━━━ Data shown ━━━

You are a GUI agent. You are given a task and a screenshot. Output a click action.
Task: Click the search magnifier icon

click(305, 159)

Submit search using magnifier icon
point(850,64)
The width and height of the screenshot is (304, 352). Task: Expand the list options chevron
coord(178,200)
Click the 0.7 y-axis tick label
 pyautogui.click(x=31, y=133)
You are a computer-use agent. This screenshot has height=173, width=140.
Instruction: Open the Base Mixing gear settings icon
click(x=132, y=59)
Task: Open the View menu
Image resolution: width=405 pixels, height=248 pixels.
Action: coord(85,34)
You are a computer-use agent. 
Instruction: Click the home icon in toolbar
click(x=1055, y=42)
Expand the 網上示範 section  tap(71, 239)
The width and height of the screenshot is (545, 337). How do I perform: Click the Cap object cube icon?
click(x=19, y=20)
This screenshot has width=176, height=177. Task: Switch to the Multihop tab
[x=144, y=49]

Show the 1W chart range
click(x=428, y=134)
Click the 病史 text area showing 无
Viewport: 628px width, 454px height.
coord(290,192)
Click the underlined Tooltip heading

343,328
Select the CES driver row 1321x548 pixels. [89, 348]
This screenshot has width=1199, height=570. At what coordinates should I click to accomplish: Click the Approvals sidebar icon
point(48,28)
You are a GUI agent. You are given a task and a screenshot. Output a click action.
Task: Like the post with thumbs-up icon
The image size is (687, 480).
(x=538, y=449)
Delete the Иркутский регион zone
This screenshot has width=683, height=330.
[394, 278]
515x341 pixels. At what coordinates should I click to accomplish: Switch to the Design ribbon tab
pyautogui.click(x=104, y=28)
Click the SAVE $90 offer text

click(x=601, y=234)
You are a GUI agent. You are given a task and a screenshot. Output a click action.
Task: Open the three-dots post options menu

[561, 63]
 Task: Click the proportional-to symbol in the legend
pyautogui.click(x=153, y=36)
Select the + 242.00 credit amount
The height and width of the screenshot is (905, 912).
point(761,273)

━━━

» **What you have to do**:
In the entries above, how many lines hold the word "Select"? Answer with the number only.

» **Response area**:
2